TEXTO =>
______________________________
La responsabilidad social está en cada balcón

Es algo minúsculo, imperceptible, que sólo medimos con nanómetros. Un organismo que puede llegar a ser hasta mil veces más pequeño que una célula de nuestro cuerpo y que sólo podemos analizar con tecnología precisa y avanzada. Una particula infecciosa tan miserable que en un punto al final de una frase cabrían 50.000 de ellos. Pues sí, algo tan reducido y despreciable ha sido capaz de evidenciar todas las costuras de nuestros comportamientos como sociedad. Ha puesto contra la espada y la pared a todo un modo de vida. Tanto que se aprueban medidas y miles de millones para que la rueda siga girando.

Es el modelo económico que se jacta -o se jactaba- de ser eterno e invencible, el sistema que anunció el fin de la Historia. En cada casa. Cada persona, a golpe de whatsapp y móvil lee sobre esta crisis para intentar entender cómo hemos llegado a este punto. El virus se combate con virus, vídeos y mensajes a modo también de pandemia. Se reflexiona sobre los valores, sobre cómo hacer frente a algo que creíamos desterrado. Es una gripe, no la Peste. Sí, pero mentalmente nunca hemos estado tan cerca de la Europa del S. XIV. Parece que hayamos descubierto que somos muy superiores en tamaño al COVID-19, el coronavirus, pero como individuos seguimos siendo pequeños y frágiles. Igual que hace seis siglos. Todo tan dantesco que hay codazos para conseguir pollo en el supermercado. Tras varios días en casa, nuestra moral cabe en un rollo de papel higiénico. La responsabilidad social vale tan poco, que no ha servido ni para frenar la huída masiva por el miedo al virus.

¿Por qué? Porque son décadas educándonos en el individualismo. Lo privado siempre era lo mejor y lo público había que finiquitarlo. Los derechos individuales estaban por encima de todo y el enemigo era tu vecino, el obrero, el sindicalista. Cualquier sentimiento de pertenencia social con los de tu calle era condenada como algo falso, inexistente, de otra época. La lógica individualista ha sido la norma social imperante durante años y asumíamos con naturalidad su moral, valores y percepción del mundo.
______________________________
EXTRACTOS DE DATOS =>
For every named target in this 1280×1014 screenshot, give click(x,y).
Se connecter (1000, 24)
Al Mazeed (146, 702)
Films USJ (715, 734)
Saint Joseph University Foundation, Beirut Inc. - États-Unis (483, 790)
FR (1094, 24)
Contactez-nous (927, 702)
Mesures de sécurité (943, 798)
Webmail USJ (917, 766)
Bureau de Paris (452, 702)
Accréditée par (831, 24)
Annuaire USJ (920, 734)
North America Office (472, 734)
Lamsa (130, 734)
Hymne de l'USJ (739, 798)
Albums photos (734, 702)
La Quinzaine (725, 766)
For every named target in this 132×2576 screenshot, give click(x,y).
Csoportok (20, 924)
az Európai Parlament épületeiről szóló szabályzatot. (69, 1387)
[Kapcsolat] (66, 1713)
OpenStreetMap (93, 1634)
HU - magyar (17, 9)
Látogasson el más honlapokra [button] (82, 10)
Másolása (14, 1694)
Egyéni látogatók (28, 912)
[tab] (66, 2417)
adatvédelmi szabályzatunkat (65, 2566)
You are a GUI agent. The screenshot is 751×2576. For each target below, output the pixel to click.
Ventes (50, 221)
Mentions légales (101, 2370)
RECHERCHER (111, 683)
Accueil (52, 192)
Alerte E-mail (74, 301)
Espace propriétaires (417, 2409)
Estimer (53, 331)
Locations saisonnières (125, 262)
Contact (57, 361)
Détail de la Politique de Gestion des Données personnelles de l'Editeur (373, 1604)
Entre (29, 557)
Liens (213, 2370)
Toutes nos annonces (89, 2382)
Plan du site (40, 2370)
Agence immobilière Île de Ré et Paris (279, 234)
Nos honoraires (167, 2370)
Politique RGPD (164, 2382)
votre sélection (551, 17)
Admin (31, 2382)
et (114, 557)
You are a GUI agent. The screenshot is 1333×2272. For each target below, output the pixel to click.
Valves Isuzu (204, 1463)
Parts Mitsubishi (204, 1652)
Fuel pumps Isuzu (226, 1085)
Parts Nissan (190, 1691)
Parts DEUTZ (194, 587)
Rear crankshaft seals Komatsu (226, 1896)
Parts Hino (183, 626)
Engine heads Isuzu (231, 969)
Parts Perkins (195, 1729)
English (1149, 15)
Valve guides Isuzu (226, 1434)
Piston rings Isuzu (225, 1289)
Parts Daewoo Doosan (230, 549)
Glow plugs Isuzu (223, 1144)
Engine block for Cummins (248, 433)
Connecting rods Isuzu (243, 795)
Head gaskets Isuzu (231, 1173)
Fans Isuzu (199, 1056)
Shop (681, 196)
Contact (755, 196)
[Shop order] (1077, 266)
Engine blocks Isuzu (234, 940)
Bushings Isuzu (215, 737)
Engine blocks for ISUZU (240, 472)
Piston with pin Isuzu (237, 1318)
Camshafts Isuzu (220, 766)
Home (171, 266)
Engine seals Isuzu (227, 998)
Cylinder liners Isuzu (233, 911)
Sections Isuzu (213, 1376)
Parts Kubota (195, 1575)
______________________________
ACTIVIDAD A => Actualiza el fragmento del artículo sobre la responsabilidad social que comienza con "Es algo minúsculo, imperceptible, que" y continúa hasta "rueda siga girando.". Sustituye "nanómetros" por "micrómetros".
ACTIVIDAD B =>
Responde, por favor, a estas preguntas sobre el artículo acerca de la responsabilidad social:
(i) ¿Cuántas partículas infecciosas cabrían en un punto al final de una frase?
(ii) ¿Hace cuántos siglos éramos, como individuos, igual de pequeños y frágiles?
(iii) ¿Durante cuánto tiempo se nos ha educado en el individualismo?

RESPUESTA A =>
Es algo minúsculo, imperceptible, que sólo medimos con micrómetros. Un organismo que puede llegar a ser hasta mil veces más pequeño que una célula de nuestro cuerpo y que sólo podemos analizar con tecnología precisa y avanzada. Una particula infecciosa tan miserable que en un punto al final de una frase cabrían 50.000 de ellos. Pues sí, algo tan reducido y despreciable ha sido capaz de evidenciar todas las costuras de nuestros comportamientos como sociedad. Ha puesto contra la espada y la pared a todo un modo de vida. Tanto que se aprueban medidas y miles de millones para que la rueda siga girando.

RESPUESTA B =>
(i) 50.000.
(ii) Hace seis siglos.
(iii) Durante décadas.